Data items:
*** Block opens ***

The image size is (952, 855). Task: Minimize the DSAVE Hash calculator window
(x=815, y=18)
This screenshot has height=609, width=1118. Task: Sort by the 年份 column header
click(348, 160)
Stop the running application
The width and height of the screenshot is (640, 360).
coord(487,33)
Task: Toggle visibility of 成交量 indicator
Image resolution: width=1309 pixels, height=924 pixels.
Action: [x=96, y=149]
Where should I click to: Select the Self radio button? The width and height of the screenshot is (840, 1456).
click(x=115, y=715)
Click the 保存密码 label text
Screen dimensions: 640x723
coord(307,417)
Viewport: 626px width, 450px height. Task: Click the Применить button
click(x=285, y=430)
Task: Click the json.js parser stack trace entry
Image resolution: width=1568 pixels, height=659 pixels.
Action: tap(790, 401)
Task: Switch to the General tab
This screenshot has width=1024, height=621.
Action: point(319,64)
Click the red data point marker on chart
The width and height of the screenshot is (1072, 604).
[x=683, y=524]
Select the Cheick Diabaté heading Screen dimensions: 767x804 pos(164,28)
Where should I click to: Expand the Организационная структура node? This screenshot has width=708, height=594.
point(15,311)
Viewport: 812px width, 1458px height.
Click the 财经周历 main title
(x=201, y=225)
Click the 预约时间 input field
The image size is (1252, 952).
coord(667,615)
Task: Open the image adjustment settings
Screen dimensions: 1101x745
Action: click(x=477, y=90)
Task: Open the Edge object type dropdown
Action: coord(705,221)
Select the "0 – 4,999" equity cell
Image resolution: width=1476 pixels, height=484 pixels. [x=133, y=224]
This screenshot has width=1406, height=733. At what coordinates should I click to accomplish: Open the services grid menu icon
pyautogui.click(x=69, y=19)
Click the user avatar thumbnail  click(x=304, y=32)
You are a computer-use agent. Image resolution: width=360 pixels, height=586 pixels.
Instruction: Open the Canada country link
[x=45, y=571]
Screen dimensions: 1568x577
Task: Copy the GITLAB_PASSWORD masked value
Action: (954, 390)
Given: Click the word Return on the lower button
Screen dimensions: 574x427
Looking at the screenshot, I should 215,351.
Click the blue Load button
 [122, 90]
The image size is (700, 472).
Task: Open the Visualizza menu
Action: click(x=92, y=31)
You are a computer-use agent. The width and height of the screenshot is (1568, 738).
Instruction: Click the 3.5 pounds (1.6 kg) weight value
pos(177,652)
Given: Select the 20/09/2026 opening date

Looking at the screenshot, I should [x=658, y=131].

*** Block closes ***

Your task is to repeat the data exactly; please include every line.

The image size is (952, 855). Task: Minimize the DSAVE Hash calculator window
(x=815, y=18)
This screenshot has height=609, width=1118. Task: Sort by the 年份 column header
click(348, 160)
Stop the running application
The width and height of the screenshot is (640, 360).
coord(487,33)
Task: Toggle visibility of 成交量 indicator
Image resolution: width=1309 pixels, height=924 pixels.
Action: [x=96, y=149]
Where should I click to: Select the Self radio button? The width and height of the screenshot is (840, 1456).
click(x=115, y=715)
Click the 保存密码 label text
Screen dimensions: 640x723
coord(307,417)
Viewport: 626px width, 450px height. Task: Click the Применить button
click(x=285, y=430)
Task: Click the json.js parser stack trace entry
Image resolution: width=1568 pixels, height=659 pixels.
Action: tap(790, 401)
Task: Switch to the General tab
This screenshot has width=1024, height=621.
Action: point(319,64)
Click the red data point marker on chart
The width and height of the screenshot is (1072, 604).
[x=683, y=524]
Select the Cheick Diabaté heading Screen dimensions: 767x804 pos(164,28)
Where should I click to: Expand the Организационная структура node? This screenshot has width=708, height=594.
point(15,311)
Viewport: 812px width, 1458px height.
Click the 财经周历 main title
(x=201, y=225)
Click the 预约时间 input field
The image size is (1252, 952).
coord(667,615)
Task: Open the image adjustment settings
Screen dimensions: 1101x745
Action: click(x=477, y=90)
Task: Open the Edge object type dropdown
Action: coord(705,221)
Select the "0 – 4,999" equity cell
Image resolution: width=1476 pixels, height=484 pixels. [x=133, y=224]
This screenshot has width=1406, height=733. At what coordinates should I click to accomplish: Open the services grid menu icon
pyautogui.click(x=69, y=19)
Click the user avatar thumbnail  click(x=304, y=32)
You are a computer-use agent. Image resolution: width=360 pixels, height=586 pixels.
Instruction: Open the Canada country link
[x=45, y=571]
Screen dimensions: 1568x577
Task: Copy the GITLAB_PASSWORD masked value
Action: (954, 390)
Given: Click the word Return on the lower button
Screen dimensions: 574x427
Looking at the screenshot, I should 215,351.
Click the blue Load button
 [122, 90]
The image size is (700, 472).
Task: Open the Visualizza menu
Action: click(x=92, y=31)
You are a computer-use agent. The width and height of the screenshot is (1568, 738).
Instruction: Click the 3.5 pounds (1.6 kg) weight value
pos(177,652)
Given: Select the 20/09/2026 opening date

Looking at the screenshot, I should [x=658, y=131].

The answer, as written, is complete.